How many in the audience are familiar with voodoo’s “ritual, ceremony and celebration”, with the three central figures of Haitian folklore, Ogou a spirit that rules over fire, iron, war and blacksmiths, the Marasa divine twins, and Damballa the serpent spirit and creator of life?

Embodying these spirits the dancers (Vince-Pang, Whitlow, Michael Marquez, Carlos J Martinez, Aaron Chaplin, Natalie Alleston, Carmen Vazquez Marfil, Manon Adrianow) represent their various attributes, shifting roles, merging and pulling apart. What I see is mighty women, sorceresses equal to men, lots of groundwork, cruciform lifts, slithering, leaping, circle dance, the sprinkling of water or blood, a swallow dive (Marquez safely caught by his group), a patchwork of moves.

Left Unseen by Amaury Lebrun (lighting Mark Baker) I find more precise, abstract geometric moves, both ferocious and still (allusions to blindness, disorientation). Electro-acoustic music from tracks by Alva Noto & Ryuichi Sakamoto and Hildur Gudnadottir provides the energy and synergy of the dance, changing with each track. I am carried along, watching the charge and emotion of the music transfer into movement.
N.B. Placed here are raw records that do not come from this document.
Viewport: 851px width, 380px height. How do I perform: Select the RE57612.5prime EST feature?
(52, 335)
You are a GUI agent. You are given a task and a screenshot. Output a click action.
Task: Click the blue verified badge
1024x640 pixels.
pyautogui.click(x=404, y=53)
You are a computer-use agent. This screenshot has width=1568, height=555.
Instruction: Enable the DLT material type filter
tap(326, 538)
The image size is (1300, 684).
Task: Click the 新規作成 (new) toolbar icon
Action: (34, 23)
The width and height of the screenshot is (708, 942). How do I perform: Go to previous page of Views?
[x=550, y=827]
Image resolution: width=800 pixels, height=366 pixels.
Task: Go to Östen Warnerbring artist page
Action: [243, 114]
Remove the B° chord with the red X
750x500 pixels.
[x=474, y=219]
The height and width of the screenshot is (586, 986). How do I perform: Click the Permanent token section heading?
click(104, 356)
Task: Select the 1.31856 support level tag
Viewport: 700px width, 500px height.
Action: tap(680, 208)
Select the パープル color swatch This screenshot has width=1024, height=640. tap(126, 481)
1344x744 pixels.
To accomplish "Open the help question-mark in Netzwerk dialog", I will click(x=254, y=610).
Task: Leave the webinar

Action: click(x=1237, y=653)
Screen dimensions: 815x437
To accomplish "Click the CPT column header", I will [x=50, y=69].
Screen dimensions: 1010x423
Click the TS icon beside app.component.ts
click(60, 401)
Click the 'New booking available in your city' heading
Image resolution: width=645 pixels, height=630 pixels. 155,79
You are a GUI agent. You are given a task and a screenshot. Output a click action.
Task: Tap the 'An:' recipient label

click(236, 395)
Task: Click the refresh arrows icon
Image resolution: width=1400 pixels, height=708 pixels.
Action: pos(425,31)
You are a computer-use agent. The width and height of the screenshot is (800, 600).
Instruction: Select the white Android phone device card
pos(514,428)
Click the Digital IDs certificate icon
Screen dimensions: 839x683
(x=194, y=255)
In unisex shirts and trousers, grey on brown, the group is powerful, dynamic, martial at times, their contact work superb. Waves of movement, tangling, touching, then a pulling away into individuality, agile, supple, acrobatic, what can’t the body do? Hofesh Shechter / Ohad Naharin gestures, middle-eastern sounds, is Lebrun after universality, or are his influences showing?

Dance vocabulary fresh and exciting: a woman jumps on a man’s back and takes him by surprise; a prone man lifts a woman in a show of strength; a duel of sight versus sound, or rather no sound. The power of the collective, the support we all need, a partner at least to get us through, to be seen, so many invisible.

Not as thrilling a programme as the Windrush triple bill of last year, the scale smaller, the dancers still as good, up for anything as always.